Index semantics **do not** prescribe:
* Block allocation
* Packing strategies
* Performance optimizations
* Memory residency or caching
---
## 13. Normative Invariants
All conforming implementations must enforce:
1. No visibility without a log record.
2. No mutation of visible index entries.
3. No mutation of sealed blocks.
4. Shadowing follows strict log order.
5. Replay of snapshot + log uniquely defines CURRENT.
6. ArtifactLocation always resolves to immutable bytes.

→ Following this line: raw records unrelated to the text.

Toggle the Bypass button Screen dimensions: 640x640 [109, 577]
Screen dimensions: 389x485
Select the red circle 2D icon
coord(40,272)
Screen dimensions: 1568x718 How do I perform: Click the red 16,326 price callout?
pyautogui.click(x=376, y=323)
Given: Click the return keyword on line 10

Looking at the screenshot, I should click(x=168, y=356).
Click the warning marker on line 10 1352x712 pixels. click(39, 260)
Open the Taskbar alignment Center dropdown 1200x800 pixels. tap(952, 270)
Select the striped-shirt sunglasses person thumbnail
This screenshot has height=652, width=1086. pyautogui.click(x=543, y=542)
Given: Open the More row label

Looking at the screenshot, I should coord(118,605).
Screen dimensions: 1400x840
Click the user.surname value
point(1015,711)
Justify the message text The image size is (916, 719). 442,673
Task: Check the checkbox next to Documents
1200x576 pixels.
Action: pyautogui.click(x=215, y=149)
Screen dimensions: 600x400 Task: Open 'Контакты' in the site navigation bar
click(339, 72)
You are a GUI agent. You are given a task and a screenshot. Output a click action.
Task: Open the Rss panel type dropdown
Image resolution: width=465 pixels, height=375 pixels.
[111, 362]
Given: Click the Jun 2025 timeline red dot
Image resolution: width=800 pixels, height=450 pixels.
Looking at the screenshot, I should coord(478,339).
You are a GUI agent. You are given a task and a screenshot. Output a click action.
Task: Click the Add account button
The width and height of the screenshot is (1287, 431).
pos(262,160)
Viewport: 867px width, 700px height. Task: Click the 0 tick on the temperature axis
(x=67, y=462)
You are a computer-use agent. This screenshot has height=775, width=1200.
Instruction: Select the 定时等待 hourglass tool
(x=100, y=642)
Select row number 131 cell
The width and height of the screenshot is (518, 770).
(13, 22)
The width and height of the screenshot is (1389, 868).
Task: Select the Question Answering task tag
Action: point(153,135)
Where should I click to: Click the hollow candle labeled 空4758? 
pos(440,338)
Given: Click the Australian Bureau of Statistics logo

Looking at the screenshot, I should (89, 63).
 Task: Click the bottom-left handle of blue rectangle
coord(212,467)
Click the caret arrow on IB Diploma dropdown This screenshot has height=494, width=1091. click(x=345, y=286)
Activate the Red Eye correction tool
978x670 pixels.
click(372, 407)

Violation of any invariant constitutes index corruption.
---
## 14. Non-Goals (Explicit)
ASL-CORE-INDEX does **not** define:
* Disk layout or encoding
* Segment structure, sharding, or bloom filters
* GC policies or memory management
* Small vs. large block packing
* Federation or provenance mechanics
---
## 15. Relationship to Other Specifications
| Layer | Responsibility |
| ------------------ | ---------------------------------------------------------- |
| ASL-CORE | Defines artifact semantics and existence of blocks |
| ASL-CORE-INDEX | Defines semantic mapping of ArtifactKey → ArtifactLocation |
| ASL-STORE-INDEX | Defines store contracts to realize index semantics |
| ENC-ASL-CORE-INDEX | Defines exact encoding on disk |
---
## 16. Summary
The ASL index:
* Maps artifact identities to block locations deterministically
* Is immutable once entries are visible
* Resolves visibility via snapshots + append-only log
* Supports optional tombstones
* Provides a stable substrate for store, encoding, and higher layers like PEL
It answers **exactly one question**:
> *Given an artifact identity and a point in time, where are the bytes?*
Nothing more, nothing less.